See my CV for more information.
Contact me at firstname.lastname@example.org or email@example.com
Which massive stars explode as the different types of core collapse supernovae we observe? We're gaining indirect constraints one this question by looking at large samples of light curves (Arcavi et al. 2012), by studying at the statistical host-galaxy properties of the different supernova types (Arcavi et al. 2010, Arcavi 2012), and by finding supernovae soon after explosion and getting very rapid followup observations of them (Arcavi et al. 2011, Arcavi et al. 2017a).
For a review of some of these topics see my chapter on hydrogen rich supernovae in the Supernova Handbook.
Tidal Disruption Events
We've recently identified a new class of transients that occur only in galaxy centers, and are therefore very likely to be the tidal disruptions of stars by supermassive black holes (Arcavi et al. 2014). Surprisingly, the emission from these transients peaks in the UV rather than the X-rays (as expected if the emission were coming directly from an accretion disk), they show broad He II emission (and only sometimes H), and they have a very strong preference for post-starburst galaxies. We are now running a survey called aSEATiDE, exclusively monitoring post-starburst galaxies to find more of these events and try and understand their properties.
I am the principal investigator of the gravitational-wave follow-up program at Las Cumbres Observatory (Arcavi et al. 2017b). We were one of six groups to independently image the first kilonova following a gravitational-wave signal, and we obtained the earliest and highest-cadence optical observations of it (Arcavi et al. 2017c). The kilonova was quite blue at early times indicating a relatively substantial lanthanide-free component of the ejecta.

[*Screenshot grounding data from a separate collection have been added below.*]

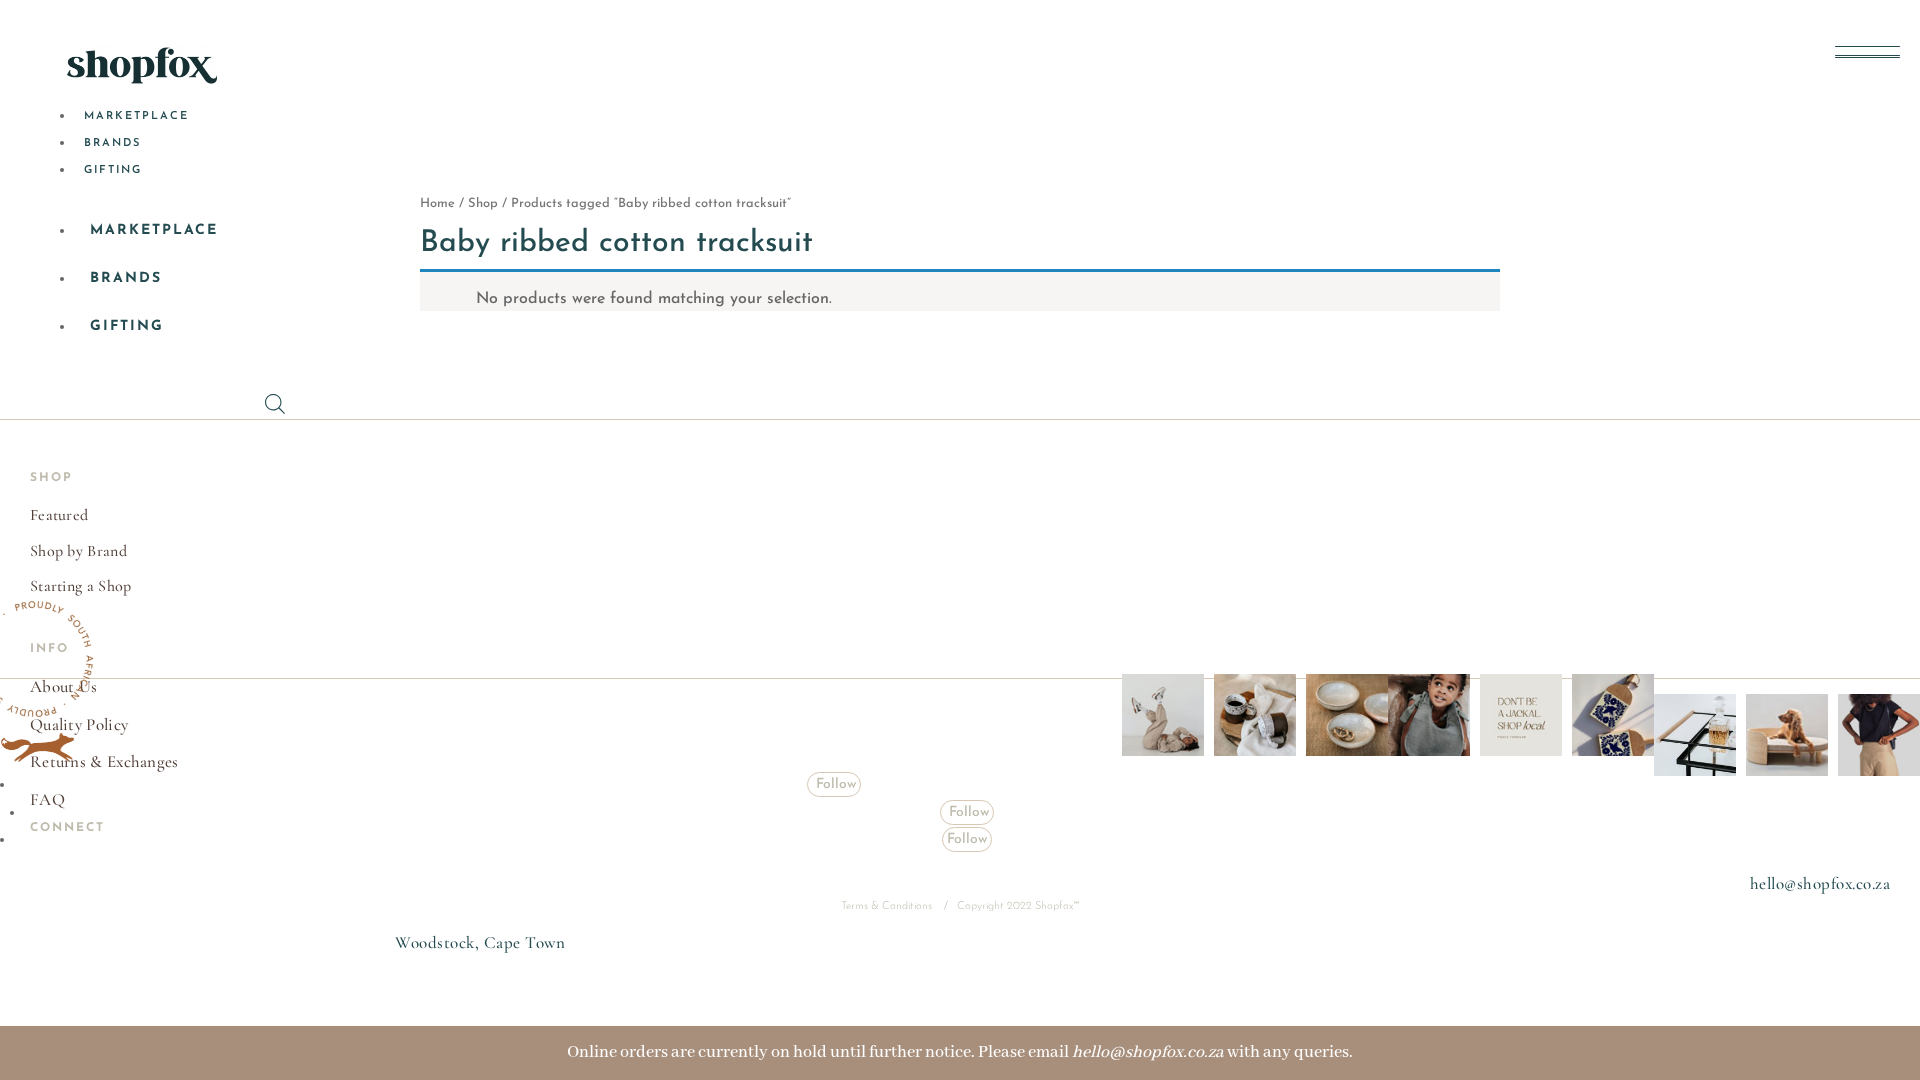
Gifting (113, 170)
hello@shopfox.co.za (1820, 883)
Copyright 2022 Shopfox (1015, 906)
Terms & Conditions (888, 906)
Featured (59, 515)
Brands (112, 143)
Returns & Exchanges (104, 761)
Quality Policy (79, 724)
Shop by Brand (78, 551)
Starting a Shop (81, 586)
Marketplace (136, 116)
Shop (483, 203)
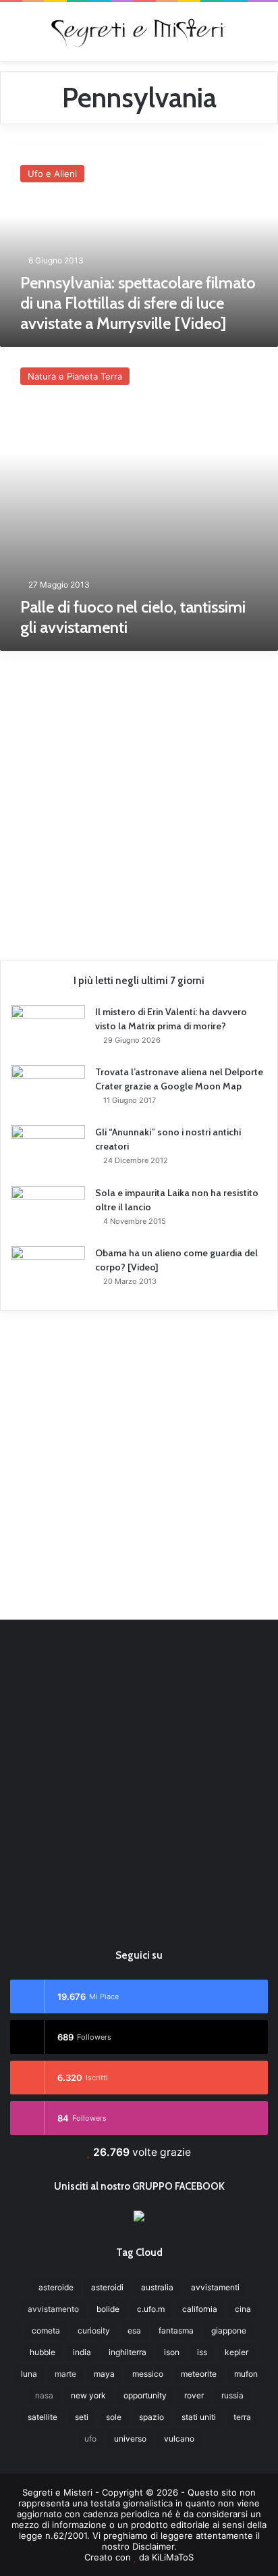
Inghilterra (127, 2352)
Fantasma (176, 2330)
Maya (104, 2374)
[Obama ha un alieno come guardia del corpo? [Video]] (48, 1271)
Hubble (42, 2352)
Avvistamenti (215, 2287)
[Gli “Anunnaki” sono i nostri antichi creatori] (48, 1151)
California (199, 2309)
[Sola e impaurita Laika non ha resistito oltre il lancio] (48, 1211)
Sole (113, 2417)
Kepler (236, 2352)
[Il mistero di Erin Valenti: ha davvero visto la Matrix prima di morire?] (48, 1030)
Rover (194, 2395)
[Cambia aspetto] (261, 36)
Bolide (107, 2309)
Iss (202, 2352)
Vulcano (179, 2438)
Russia (232, 2395)
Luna (29, 2374)
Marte (65, 2374)
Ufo (90, 2438)
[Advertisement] (139, 800)
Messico (147, 2374)
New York (88, 2395)
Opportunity (145, 2395)
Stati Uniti (199, 2417)
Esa (134, 2330)
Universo (130, 2438)
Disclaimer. (154, 2546)
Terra (242, 2417)
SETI (81, 2417)
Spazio (151, 2417)
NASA (44, 2395)
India (82, 2352)
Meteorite (199, 2374)
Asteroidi (107, 2287)
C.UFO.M (151, 2309)
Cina (243, 2309)
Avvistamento (53, 2309)
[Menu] (17, 36)
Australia (157, 2287)
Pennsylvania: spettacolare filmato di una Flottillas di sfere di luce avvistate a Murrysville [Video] (138, 303)
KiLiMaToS (173, 2557)
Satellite (42, 2417)
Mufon (246, 2374)
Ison (171, 2352)
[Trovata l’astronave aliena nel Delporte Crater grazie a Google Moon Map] (48, 1090)
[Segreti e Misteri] (139, 31)
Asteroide (56, 2287)
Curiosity (94, 2330)
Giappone (228, 2330)
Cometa (46, 2330)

Here's a list of all my publications.
The Supernova Exchange (SNEx) is a web-based system to coordinate supernova observations among the large Supernova Key Project and Global Supernova Project collaborations, including triggering the telescopes, monitoring targets, sharing and viewing data, and more. Systems like SNEx will become very important for coordinating and sharing followup observations of transients found with LSST. SNEx is currently only available to members of Supernove Key Project and the Global Supernova Project. If you are a member of one of these collaborations, visit SNEx to request an account.
Astronomy on Tap
Astronomy on Tap (or AoT) is an outreach activity in which informal astronomy-related presentations are given at a bar. AoT exists nation-wide in the US and at some international locations. I am the organizer of AoT Santa Barbara, which happens about once a month at the M8RX bar downtown. Each event consists of two short astronomy presentations and a summary of astronomy news from the past month. Prizes are given away by raffle and to people who ask questions. All of our events are available to watch on YouTube. On March of 2017 we celebrated our one year anniversary and a story about us appeared on local NPR station KCLU.